Gibraltar Point Changing Station, Toronto Island
Mixed media installation
This work is the latest in a series of installations I have undertaken at Gibraltar Point on the westernmost tip of Toronto Island. The site for these pieces is, in all cases, a mid 20th century changing station used by swimmers from nearby Hanlan’s Beach. The exposed brick construction of the building and its whitewashed exterior allow for the placement of objects in relief on the projections, 600 in all. Over the years I have displayed pieces of wood, a collection of balls, photographs of now demolished houses from the area, old Bic lighters and, most recently, stones gathered from the surrounding region.

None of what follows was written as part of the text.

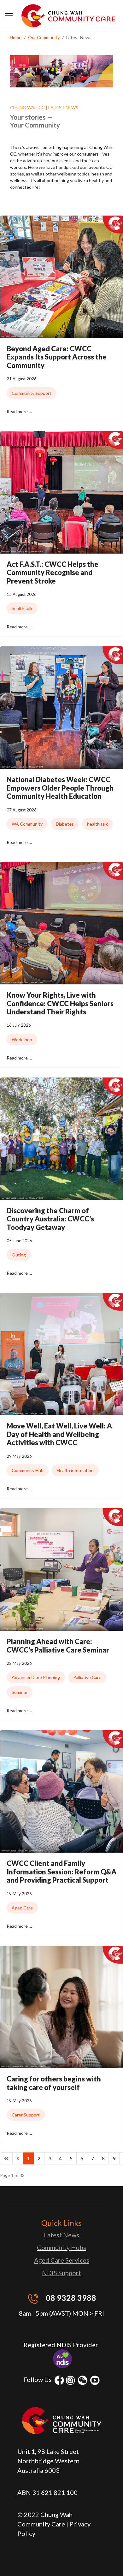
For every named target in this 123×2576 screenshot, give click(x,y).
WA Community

The lakeside location of the facility means that it and the surrounding landscape are subject to extreme wind and wave action over the course of the year. The Toronto Island beaches are ‘rich’ with found objects, both flotsam and jetsam. The small rocks I find tend to be extremely varied in type coming from the dissolution of a nearby break wall and the products of what has washed up from city construction sites over the winter. My goal in displaying what I have found is to encourage people to focus on what is around them, on the beauty of natural stone and in the case of the plastic items to see the amount of waste that we generate in the process of living. It is useful to see how much of what is produced for our use ends up in our waterways and littering the beaches we use. This latest work, Installation #13 is in some sense a field study of local geology and is also a nod to artist, Robert Smithson who might have regarded the Gibraltar Point Changing Station as the perfect ‘site’ and also ‘non-site’.